Narcotic analgesics (painkillers) are administered in animals with refractory pain only. Other joint supplements or treatments, such as polysulfated glycosaminoglycans, glucosamine, chondroitin sulfate, milk proteins, pentosan polysulfate, or magnesium, are less consistently beneficial. Corticosteroids are contraindicated in canine osteoarthritis (OA).

Dog under cage rest
Dog under cage rest

After a surgical procedure, activity should be restricted to cage rest for at least 8 weeks.

Under water treadmill
Under water treadmill

Limited leash-walking or controlled underwater treadmill physical therapy may hasten functional recovery. swimming, passive range of motion exercises, controlled leash walks, sit-stand exercises, weight shifting exercises, cold therapy, hill walking exercises improve recovery by preventing muscle wasting and increasing joint range of motion.

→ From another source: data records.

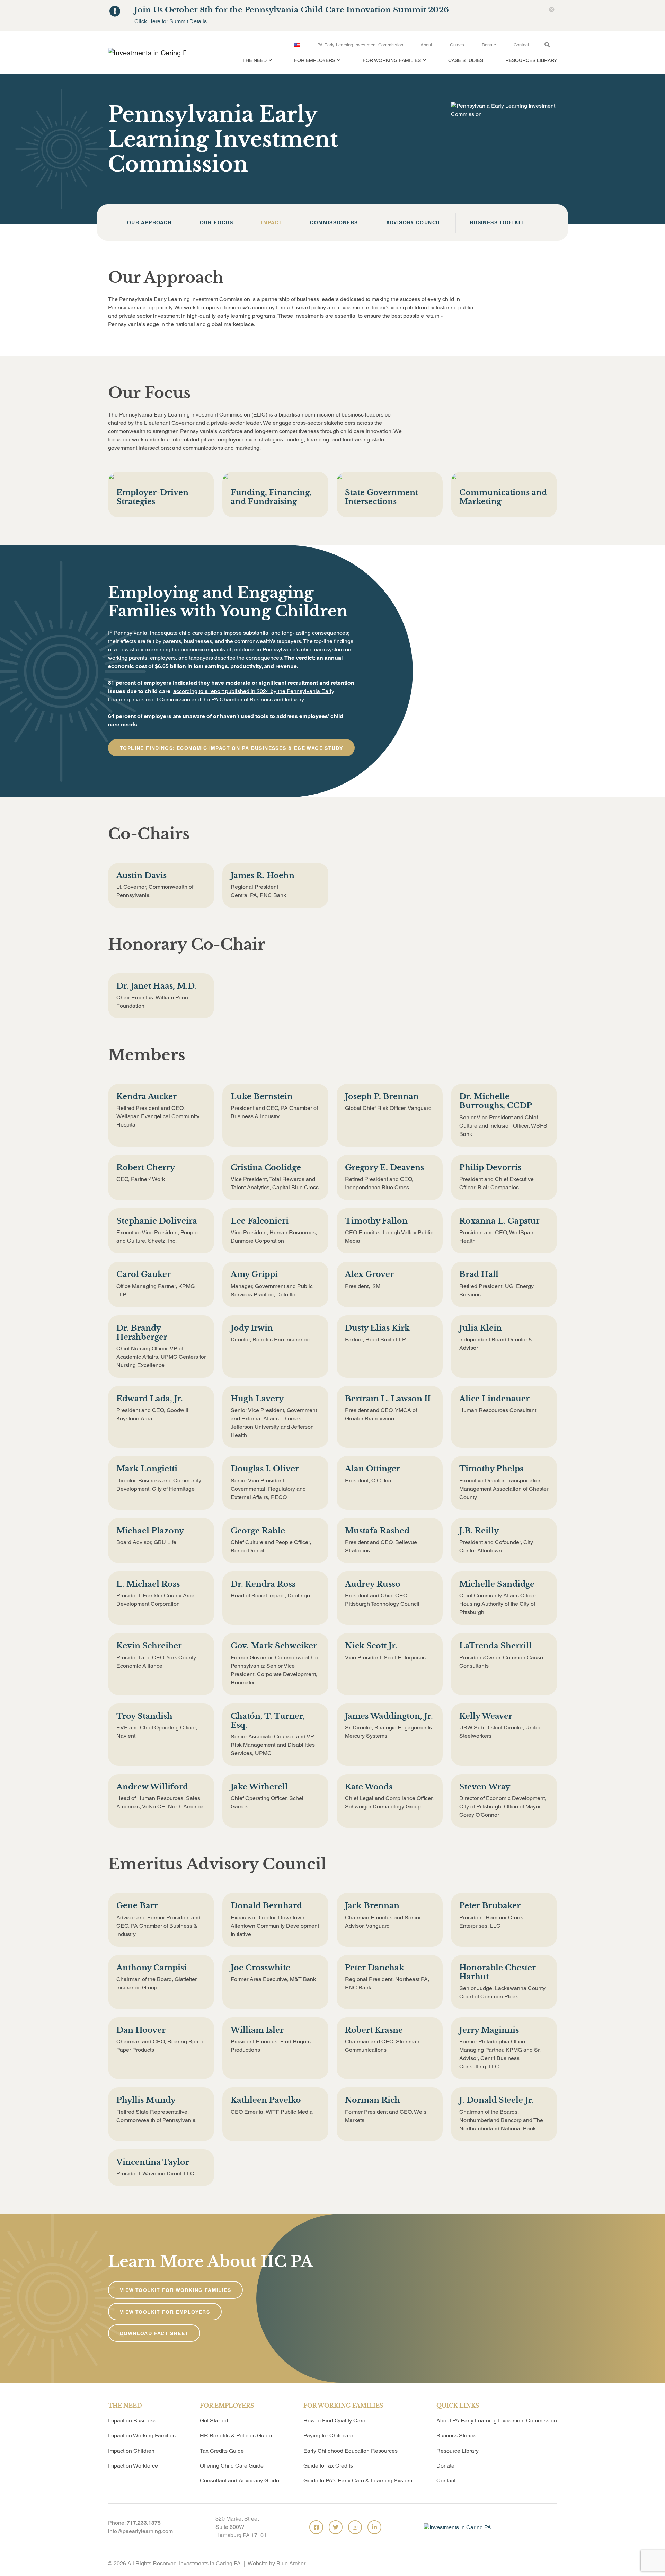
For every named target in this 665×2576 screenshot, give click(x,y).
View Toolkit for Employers (165, 2312)
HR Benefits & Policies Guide (236, 2435)
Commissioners (334, 222)
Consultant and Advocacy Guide (239, 2480)
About (426, 44)
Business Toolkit (497, 222)
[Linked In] (374, 2527)
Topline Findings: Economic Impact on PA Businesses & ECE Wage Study (231, 748)
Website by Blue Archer (276, 2563)
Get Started (214, 2420)
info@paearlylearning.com (140, 2531)
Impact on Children (131, 2450)
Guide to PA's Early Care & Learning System (357, 2480)
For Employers (314, 60)
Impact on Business (132, 2420)
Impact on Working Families (142, 2435)
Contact (521, 44)
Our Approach (149, 222)
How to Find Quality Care (334, 2420)
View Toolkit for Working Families (175, 2290)
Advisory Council (414, 222)
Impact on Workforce (133, 2465)
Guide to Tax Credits (328, 2465)
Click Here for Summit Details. (171, 21)
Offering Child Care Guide (232, 2465)
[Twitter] (336, 2527)
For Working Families (392, 60)
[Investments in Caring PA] (143, 52)
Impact (271, 222)
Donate (489, 44)
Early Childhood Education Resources (350, 2450)
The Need (254, 60)
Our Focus (216, 222)
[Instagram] (355, 2527)
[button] (269, 64)
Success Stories (456, 2435)
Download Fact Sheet (154, 2333)
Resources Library (531, 60)
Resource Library (457, 2450)
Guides (457, 44)
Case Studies (465, 60)
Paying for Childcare (328, 2435)
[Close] (552, 10)
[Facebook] (316, 2527)
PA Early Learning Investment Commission (360, 44)
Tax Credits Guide (222, 2450)
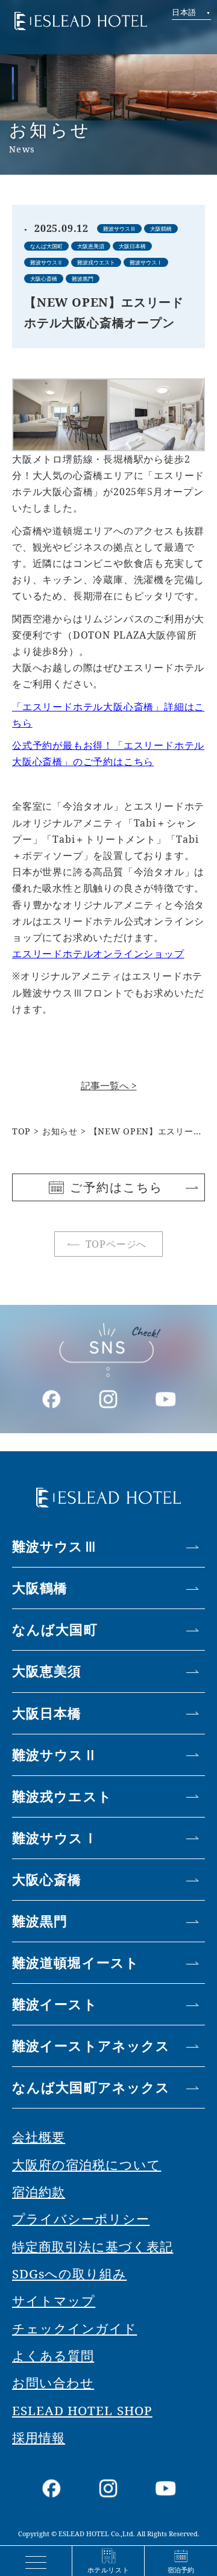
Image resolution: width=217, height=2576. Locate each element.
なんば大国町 (55, 1629)
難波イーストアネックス (91, 2045)
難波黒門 (40, 1921)
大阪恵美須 (47, 1671)
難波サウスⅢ (55, 1546)
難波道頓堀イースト (75, 1962)
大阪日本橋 (47, 1713)
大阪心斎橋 (47, 1879)
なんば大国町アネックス (91, 2087)
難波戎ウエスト (62, 1796)
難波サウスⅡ (55, 1754)
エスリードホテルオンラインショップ (98, 953)
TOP (21, 1131)
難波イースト (55, 2004)
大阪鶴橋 (40, 1587)
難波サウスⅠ (55, 1837)
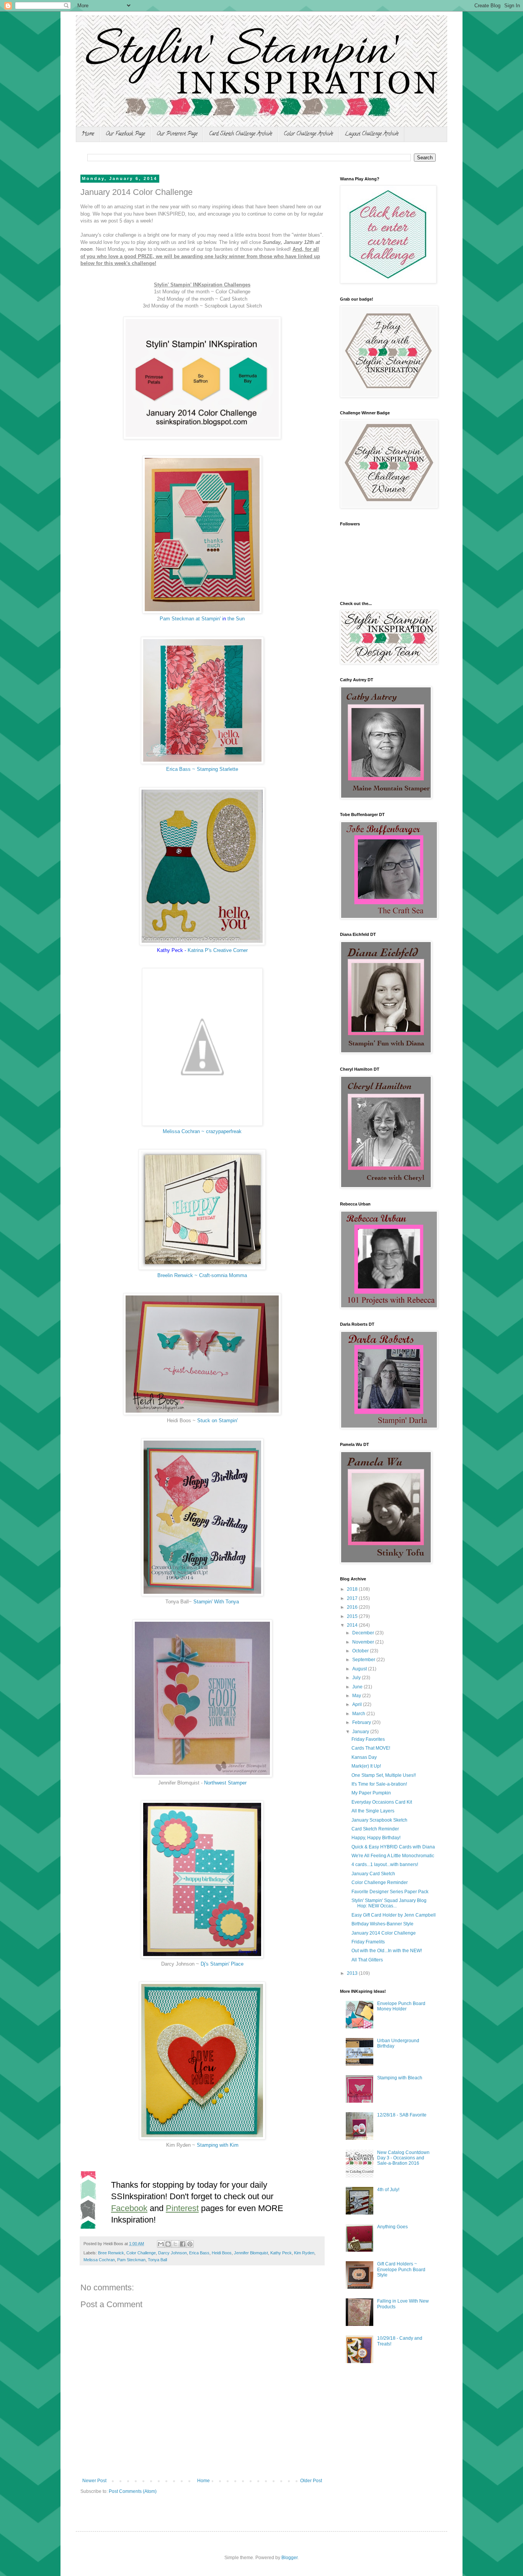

Weight loss to lean body condition is recommended to reduce stress on the affected leg and protect the unaffected limb from rupture. Animals with secondary osteoarthritis (OA) of the stifle should be placed on high omega-3 fatty acid diets or dietary supplementation to improve clinical signs and decrease the inflammatory processes.

Dietary supplementation and omega fatty acids

How is Cranial Cruciate Ligament Rupture Prevented?


The only known way to prevent CCLR is the maintenance of lean body weight in large-breed sporting or working dogs.